Purpose and Experimental Design: The contributions of O6-methylguanine-DNA-methyltransferase(MGMT), p53 status, mismatch repair, and apoptotic response to the resistance of glial tumors to temozolomide (TMZ) were tested using seven established human glial tumor cell lines in culture and xenografts in athymic mice.
Results: Resistance to TMZ was only marginally dependent on MGMT activity, because subtoxic doses of TMZ easily eliminated MGMT reserves for at least 18 h after treatment. Resistance to TMZ varied most notably with the p53 status of the tumor. Tumors with wild-type (wt) p53 and a functional p53 response to DNA damage (SWB40 and SWB61) were most sensitive. The p21-related cell cycle arrest was intimately linked to TMZ toxicity because tumors with wt p53 but lacking a robust increase in p21 protein level (D-54) were resistant to TMZ. In contrast, tumors with a dysfunctional p53 cycle and a weak cell cycle response to DNA damage (SWB39 and SWB77) were extremely unresponsive to treatment even with the aid of MGMT inactivators. Notable exceptions to the above were observed with the p53 mutated tumors SWB33 and SWB95, which were arrested by TMZ in G1-S and consequently underwent apoptosis despite their failure to express p21.
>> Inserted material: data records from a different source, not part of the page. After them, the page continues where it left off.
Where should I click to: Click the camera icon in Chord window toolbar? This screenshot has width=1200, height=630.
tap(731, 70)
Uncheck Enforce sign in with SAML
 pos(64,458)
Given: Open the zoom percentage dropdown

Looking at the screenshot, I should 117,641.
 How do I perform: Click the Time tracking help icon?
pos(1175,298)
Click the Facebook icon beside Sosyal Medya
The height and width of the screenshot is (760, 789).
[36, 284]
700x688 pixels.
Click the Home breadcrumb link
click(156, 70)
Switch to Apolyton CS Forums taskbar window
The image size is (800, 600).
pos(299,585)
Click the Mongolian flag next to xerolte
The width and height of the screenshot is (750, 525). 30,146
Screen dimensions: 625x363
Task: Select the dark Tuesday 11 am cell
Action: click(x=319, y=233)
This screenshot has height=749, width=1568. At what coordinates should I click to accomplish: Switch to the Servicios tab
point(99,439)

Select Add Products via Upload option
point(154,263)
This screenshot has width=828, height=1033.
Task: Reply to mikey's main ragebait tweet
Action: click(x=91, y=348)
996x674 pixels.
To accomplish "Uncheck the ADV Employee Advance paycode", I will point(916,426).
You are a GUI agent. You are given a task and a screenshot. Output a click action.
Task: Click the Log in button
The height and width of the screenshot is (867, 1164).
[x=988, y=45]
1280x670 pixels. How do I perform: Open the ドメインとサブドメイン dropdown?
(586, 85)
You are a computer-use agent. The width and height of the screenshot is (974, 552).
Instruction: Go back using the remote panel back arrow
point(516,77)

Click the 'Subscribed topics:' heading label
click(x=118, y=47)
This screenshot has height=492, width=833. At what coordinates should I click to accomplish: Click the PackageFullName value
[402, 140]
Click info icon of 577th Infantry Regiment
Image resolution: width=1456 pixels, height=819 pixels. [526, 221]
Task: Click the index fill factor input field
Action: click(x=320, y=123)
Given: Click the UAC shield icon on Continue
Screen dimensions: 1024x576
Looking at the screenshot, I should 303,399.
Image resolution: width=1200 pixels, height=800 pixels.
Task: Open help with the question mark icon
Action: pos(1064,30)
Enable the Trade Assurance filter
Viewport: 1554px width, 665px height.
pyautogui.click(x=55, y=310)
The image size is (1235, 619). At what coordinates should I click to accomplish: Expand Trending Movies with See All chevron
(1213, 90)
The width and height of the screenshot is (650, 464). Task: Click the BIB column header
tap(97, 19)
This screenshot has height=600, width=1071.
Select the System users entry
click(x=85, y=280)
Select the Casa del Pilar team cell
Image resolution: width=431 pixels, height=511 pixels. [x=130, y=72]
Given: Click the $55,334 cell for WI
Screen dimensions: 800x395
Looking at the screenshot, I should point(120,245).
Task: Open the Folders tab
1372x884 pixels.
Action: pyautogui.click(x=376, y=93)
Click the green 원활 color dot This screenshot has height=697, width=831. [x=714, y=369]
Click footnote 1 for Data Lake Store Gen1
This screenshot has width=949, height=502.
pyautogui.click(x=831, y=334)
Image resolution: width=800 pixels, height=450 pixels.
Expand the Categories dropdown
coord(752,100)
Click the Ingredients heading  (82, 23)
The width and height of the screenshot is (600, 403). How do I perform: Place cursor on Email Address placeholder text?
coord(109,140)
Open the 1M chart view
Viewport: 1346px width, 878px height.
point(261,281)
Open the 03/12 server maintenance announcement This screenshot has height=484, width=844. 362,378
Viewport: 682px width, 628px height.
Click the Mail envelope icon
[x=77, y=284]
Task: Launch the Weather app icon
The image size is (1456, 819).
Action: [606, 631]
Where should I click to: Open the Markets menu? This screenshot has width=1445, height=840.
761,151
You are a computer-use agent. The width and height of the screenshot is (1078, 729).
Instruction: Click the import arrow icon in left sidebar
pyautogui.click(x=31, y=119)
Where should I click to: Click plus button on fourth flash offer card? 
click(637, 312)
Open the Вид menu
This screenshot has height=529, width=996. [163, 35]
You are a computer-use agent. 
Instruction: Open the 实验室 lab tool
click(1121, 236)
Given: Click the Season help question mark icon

Conclusions: By testing a limited number of glial tumors in cell culture and also as xenografts, we have shown that mobilization of the p53 in response to TMZ damage is likely to induce a cell cycle arrest and apoptosis in glial tumors. Additional pathways linking cell cycle arrest and apoptosis contribute to the efficacy of TMZ against p53 mutated glial tumors. The unusual resistance of tumors, of which the cell cycle was not arrested in response to TMZ treatment, was associated with allelic losses during regrowth of treated tumors. Nevertheless such resistance was not related to dysfunctional mismatch repair.